Item-Score Reliability in Empirical-Data Sets and Its Relationship With Other Item Indices

Eva A O Zijlmans; Jesper Tijmstra; L Andries van der Ark; Klaas Sijtsma

doi:10.1177/0013164417728358

Item-Score Reliability in Empirical-Data Sets and Its Relationship With Other Item Indices

Educ Psychol Meas. 2018 Dec;78(6):998-1020. doi: 10.1177/0013164417728358. Epub 2017 Sep 27.

Authors

Eva A O Zijlmans¹, Jesper Tijmstra¹, L Andries van der Ark², Klaas Sijtsma¹

Affiliations

¹ Tilburg University, Tilburg, Netherlands.
² University of Amsterdam, Amsterdam, Netherlands.

Abstract

Reliability is usually estimated for a total score, but it can also be estimated for item scores. Item-score reliability can be useful to assess the repeatability of an individual item score in a group. Three methods to estimate item-score reliability are discussed, known as method MS, method $λ_{6}$ , and method CA. The item-score reliability methods are compared with four well-known and widely accepted item indices, which are the item-rest correlation, the item-factor loading, the item scalability, and the item discrimination.
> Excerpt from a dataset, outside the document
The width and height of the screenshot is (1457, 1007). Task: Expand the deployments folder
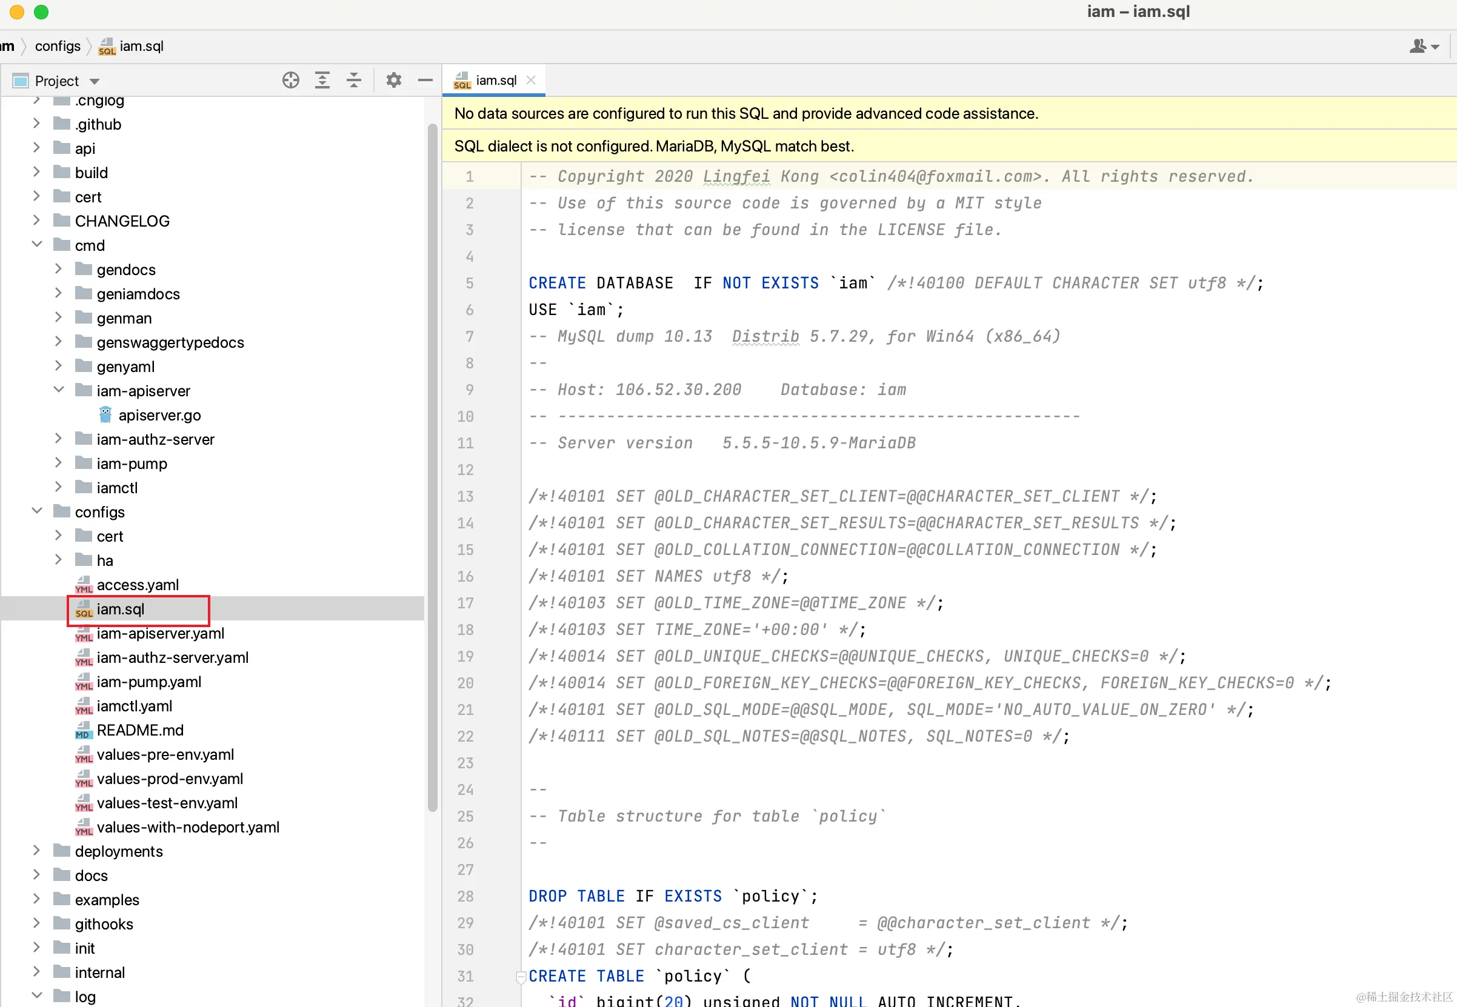[37, 851]
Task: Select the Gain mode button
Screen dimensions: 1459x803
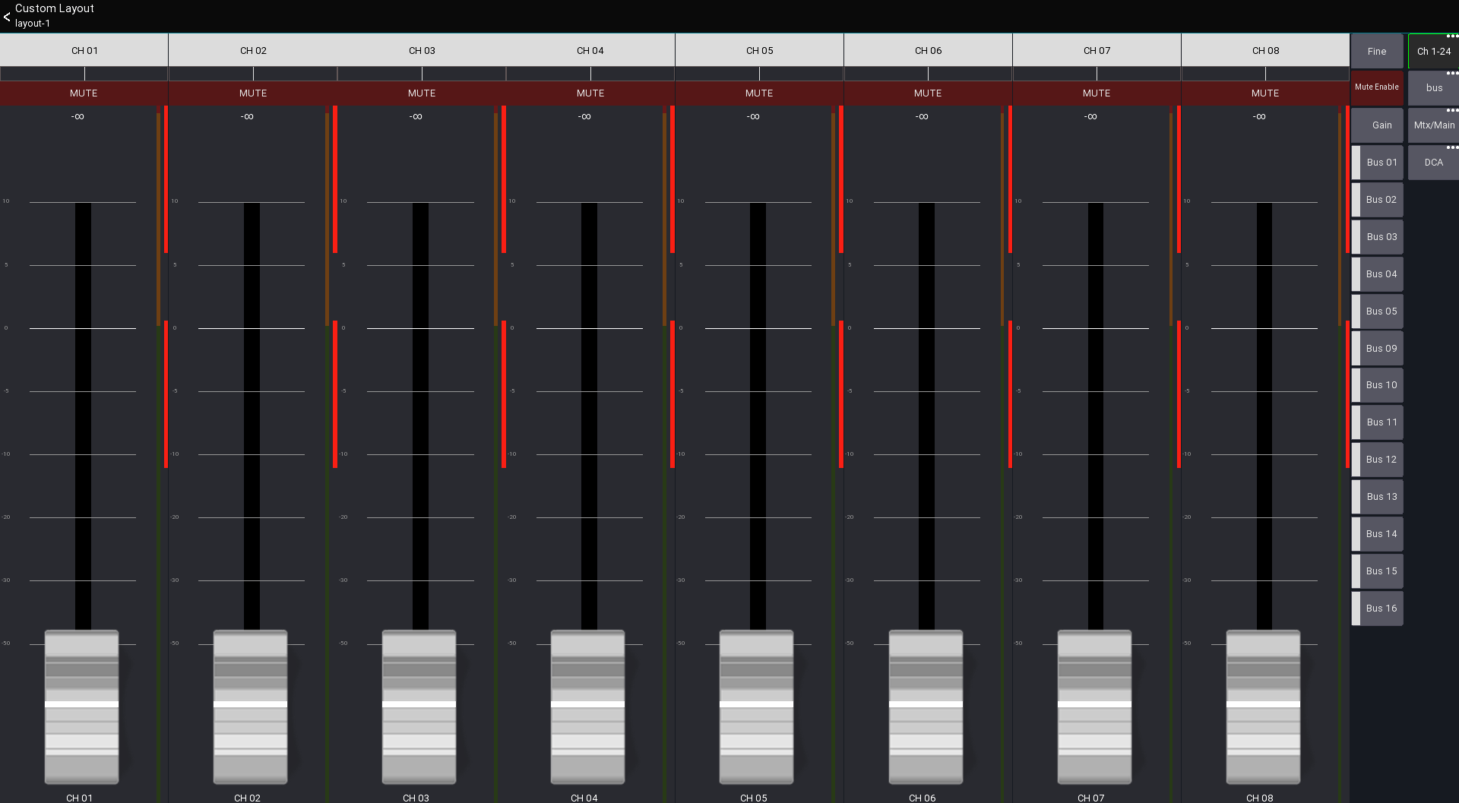Action: pyautogui.click(x=1376, y=125)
Realistic values for item-score reliability in empirical-data sets are monitored to obtain an impression of the values to be expected in other empirical-data sets. The relation between the three item-score reliability methods and the four well-known item indices are investigated. Tentatively, a minimum value for the item-score reliability methods to be used in item analysis is recommended.

Keywords: Coefficient λ6; correction for attenuation; item discrimination; item scalability; item-factor loading; item-rest correlation; item-score reliability.